__DATASET__:
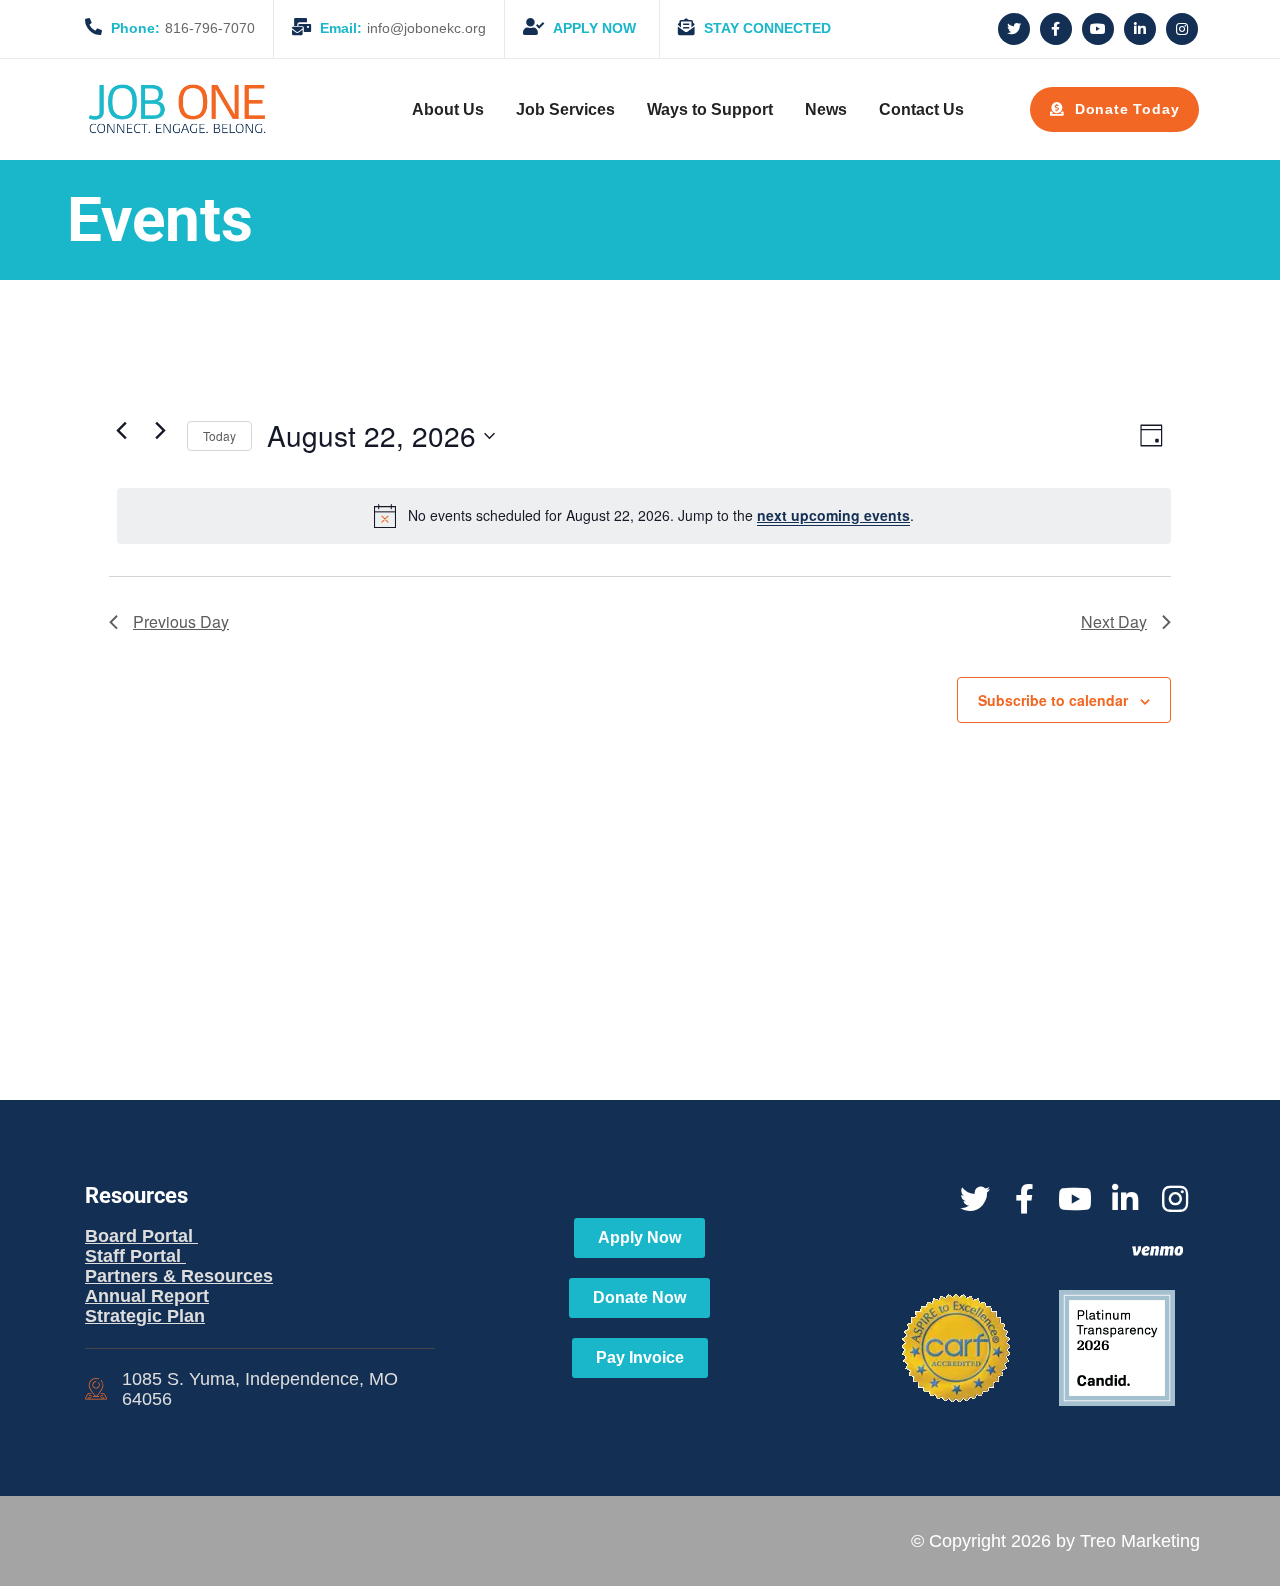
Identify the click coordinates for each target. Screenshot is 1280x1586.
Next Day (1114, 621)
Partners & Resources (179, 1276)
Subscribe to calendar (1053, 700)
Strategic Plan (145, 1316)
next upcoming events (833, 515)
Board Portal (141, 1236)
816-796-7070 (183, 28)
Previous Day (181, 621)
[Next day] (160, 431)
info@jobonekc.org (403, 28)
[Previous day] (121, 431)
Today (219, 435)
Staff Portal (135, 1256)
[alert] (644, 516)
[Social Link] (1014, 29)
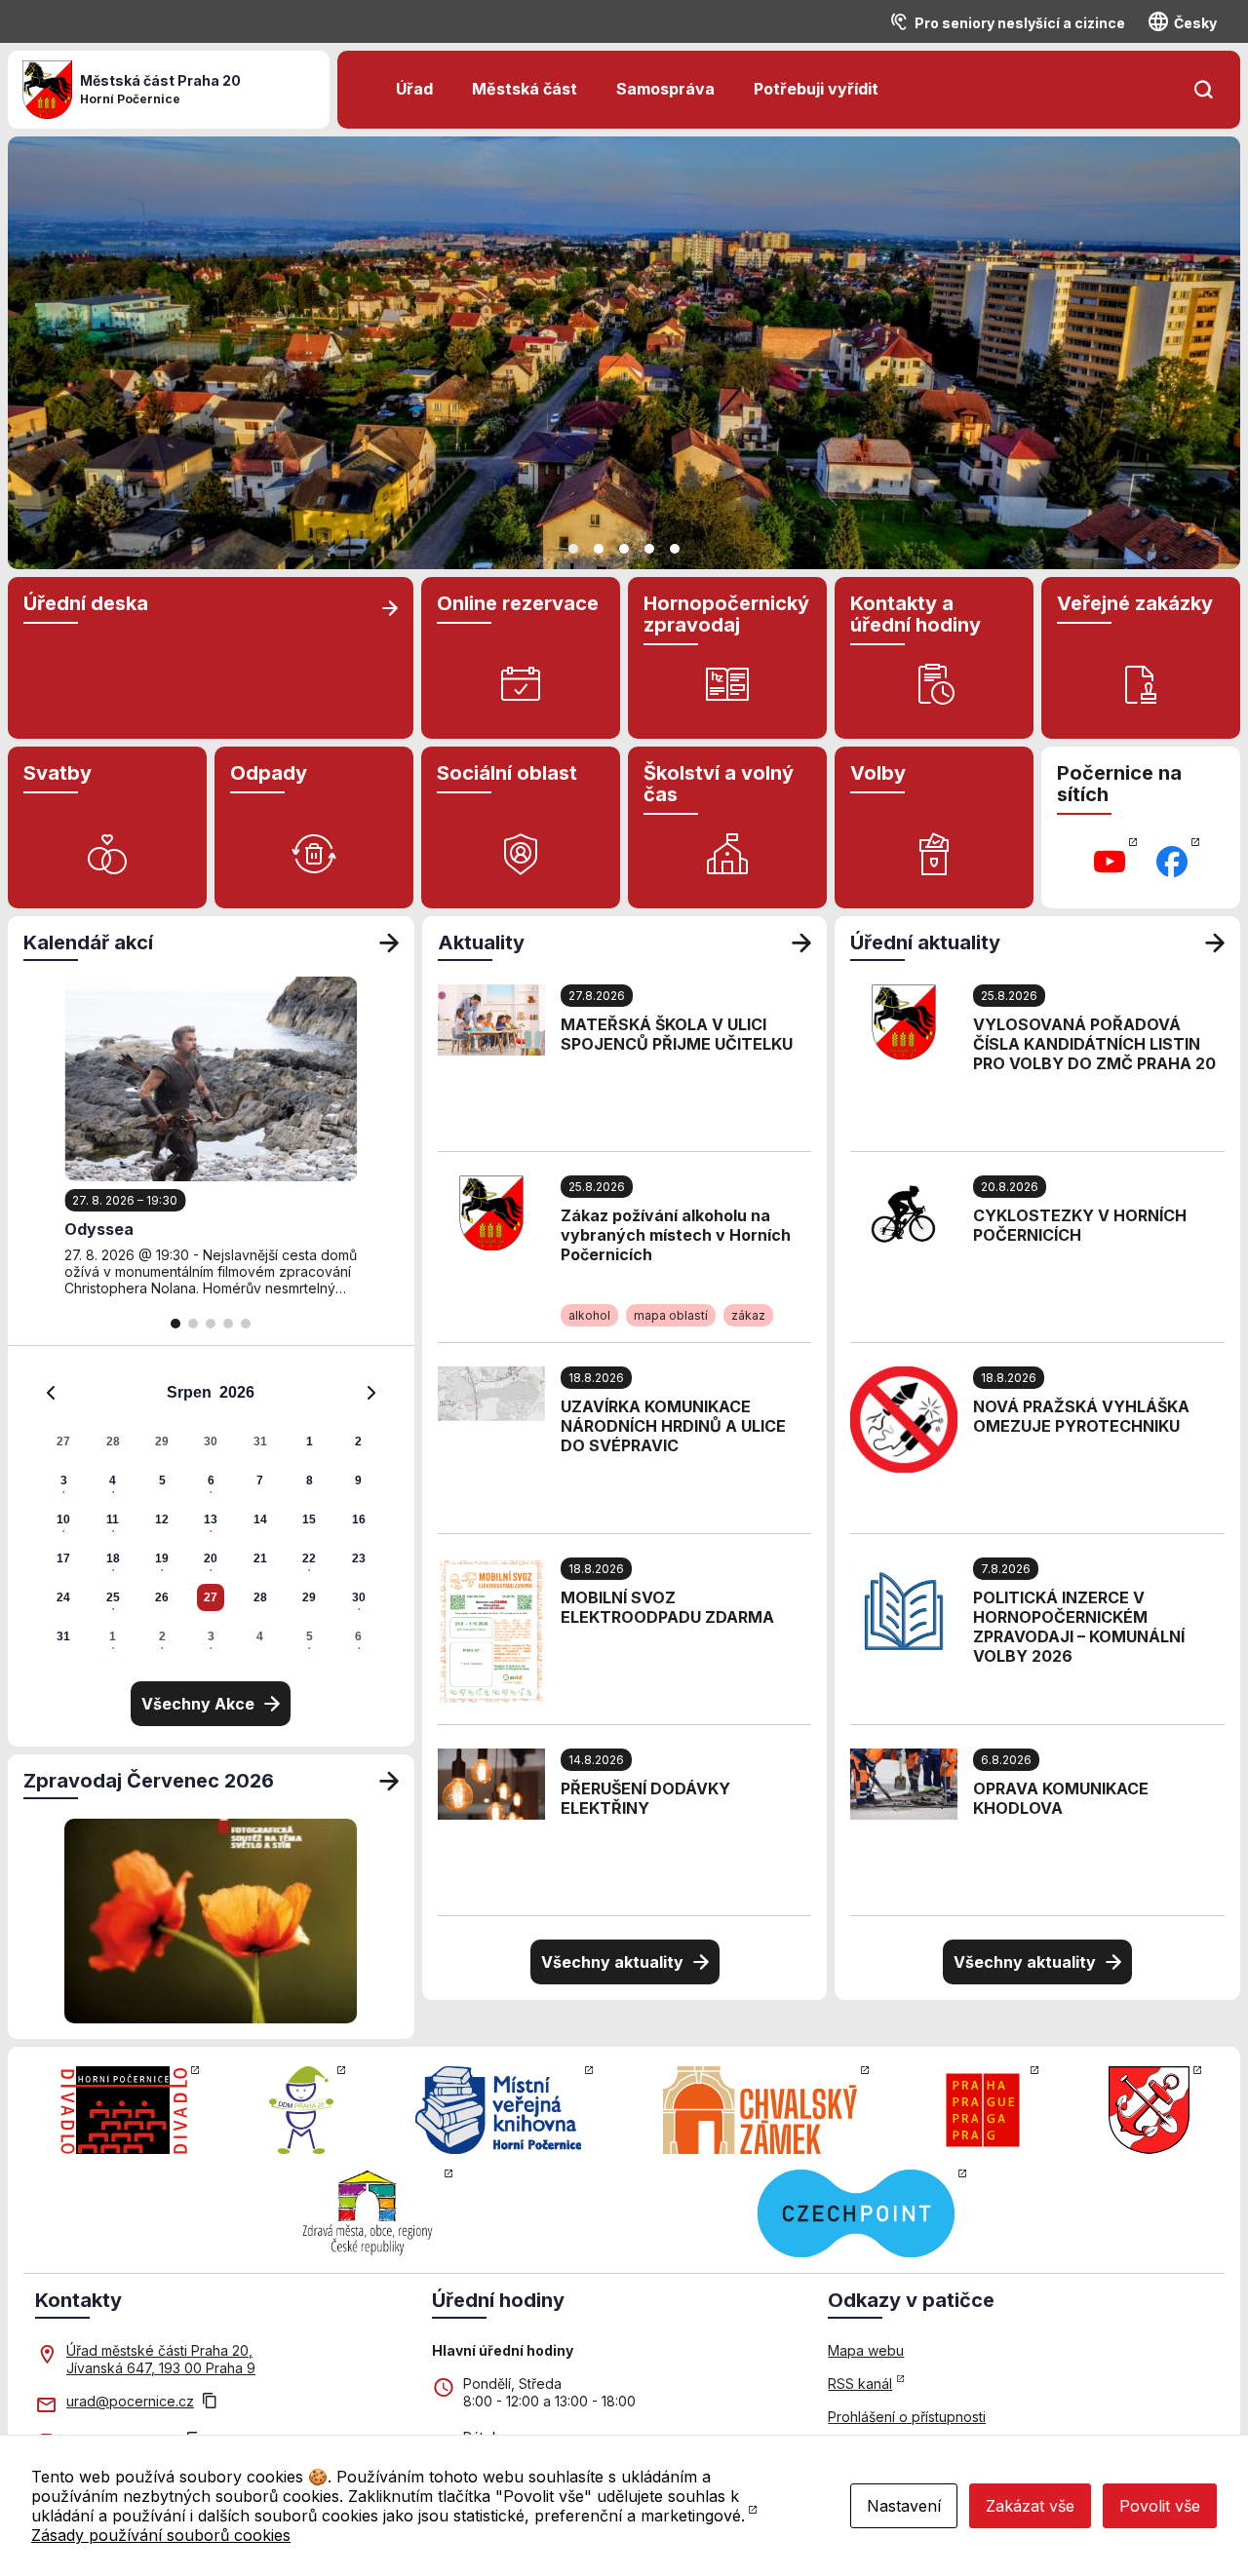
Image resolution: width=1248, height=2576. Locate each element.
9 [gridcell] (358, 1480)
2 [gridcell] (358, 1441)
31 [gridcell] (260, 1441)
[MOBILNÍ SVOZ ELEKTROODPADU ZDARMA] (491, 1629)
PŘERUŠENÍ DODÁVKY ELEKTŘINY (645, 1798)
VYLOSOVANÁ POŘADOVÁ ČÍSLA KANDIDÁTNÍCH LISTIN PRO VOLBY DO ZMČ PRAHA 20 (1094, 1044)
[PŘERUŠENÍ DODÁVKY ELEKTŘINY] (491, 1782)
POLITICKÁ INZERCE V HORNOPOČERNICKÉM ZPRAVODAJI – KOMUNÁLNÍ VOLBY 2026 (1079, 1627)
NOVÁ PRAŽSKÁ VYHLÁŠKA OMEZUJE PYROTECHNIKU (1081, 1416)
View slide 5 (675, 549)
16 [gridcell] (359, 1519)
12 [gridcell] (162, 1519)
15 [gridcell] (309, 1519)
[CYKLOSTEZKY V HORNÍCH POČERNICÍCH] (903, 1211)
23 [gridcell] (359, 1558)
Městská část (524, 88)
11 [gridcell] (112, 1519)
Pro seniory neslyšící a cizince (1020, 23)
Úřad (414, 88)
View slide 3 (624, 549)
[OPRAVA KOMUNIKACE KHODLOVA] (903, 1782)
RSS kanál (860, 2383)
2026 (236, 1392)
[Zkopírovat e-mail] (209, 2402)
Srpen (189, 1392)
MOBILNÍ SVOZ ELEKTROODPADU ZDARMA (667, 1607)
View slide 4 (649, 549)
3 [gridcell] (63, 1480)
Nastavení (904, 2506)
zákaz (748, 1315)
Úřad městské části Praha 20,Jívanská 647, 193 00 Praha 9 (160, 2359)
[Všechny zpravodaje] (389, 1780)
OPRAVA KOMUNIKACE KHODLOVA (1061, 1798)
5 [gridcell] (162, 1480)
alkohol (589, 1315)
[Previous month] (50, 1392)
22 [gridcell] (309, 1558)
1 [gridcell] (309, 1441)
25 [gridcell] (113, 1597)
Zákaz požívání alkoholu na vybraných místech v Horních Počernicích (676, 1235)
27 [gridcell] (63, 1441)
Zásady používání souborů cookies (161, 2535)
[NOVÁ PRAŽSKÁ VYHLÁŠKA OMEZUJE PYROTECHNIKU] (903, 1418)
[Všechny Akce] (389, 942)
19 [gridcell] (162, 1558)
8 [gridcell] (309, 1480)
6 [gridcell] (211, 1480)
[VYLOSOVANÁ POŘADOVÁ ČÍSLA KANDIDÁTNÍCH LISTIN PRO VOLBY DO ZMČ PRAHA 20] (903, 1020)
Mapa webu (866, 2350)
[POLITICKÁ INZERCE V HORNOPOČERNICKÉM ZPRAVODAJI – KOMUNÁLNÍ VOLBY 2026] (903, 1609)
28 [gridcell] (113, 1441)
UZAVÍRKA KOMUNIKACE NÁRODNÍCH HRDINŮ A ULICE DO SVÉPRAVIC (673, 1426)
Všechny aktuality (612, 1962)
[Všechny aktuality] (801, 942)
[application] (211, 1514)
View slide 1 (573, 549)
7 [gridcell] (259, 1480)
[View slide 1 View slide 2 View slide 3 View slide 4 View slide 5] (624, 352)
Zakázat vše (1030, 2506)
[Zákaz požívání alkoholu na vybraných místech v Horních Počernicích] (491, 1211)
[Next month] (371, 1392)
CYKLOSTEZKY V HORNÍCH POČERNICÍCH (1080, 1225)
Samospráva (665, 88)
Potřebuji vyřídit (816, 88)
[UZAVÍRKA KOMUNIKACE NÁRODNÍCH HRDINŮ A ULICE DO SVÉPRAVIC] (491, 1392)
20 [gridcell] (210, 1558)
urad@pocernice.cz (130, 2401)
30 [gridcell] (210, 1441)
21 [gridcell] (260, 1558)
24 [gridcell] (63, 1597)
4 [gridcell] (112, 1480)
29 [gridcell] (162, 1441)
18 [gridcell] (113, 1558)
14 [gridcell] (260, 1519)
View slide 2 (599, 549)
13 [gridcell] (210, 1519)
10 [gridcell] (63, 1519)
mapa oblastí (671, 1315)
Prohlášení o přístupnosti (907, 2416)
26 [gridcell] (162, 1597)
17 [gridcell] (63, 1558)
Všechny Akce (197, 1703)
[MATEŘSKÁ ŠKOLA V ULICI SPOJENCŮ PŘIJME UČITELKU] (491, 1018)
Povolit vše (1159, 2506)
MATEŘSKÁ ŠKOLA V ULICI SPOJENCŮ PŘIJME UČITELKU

__WHAT IS REQUIRED__: In the entries above, find every line holding the word "HORNOPOČERNICKÉM" and copy it out.

__WRITTEN SOLUTION__:
POLITICKÁ INZERCE V HORNOPOČERNICKÉM ZPRAVODAJI – KOMUNÁLNÍ VOLBY 2026 (1079, 1627)
[POLITICKÁ INZERCE V HORNOPOČERNICKÉM ZPRAVODAJI – KOMUNÁLNÍ VOLBY 2026] (903, 1609)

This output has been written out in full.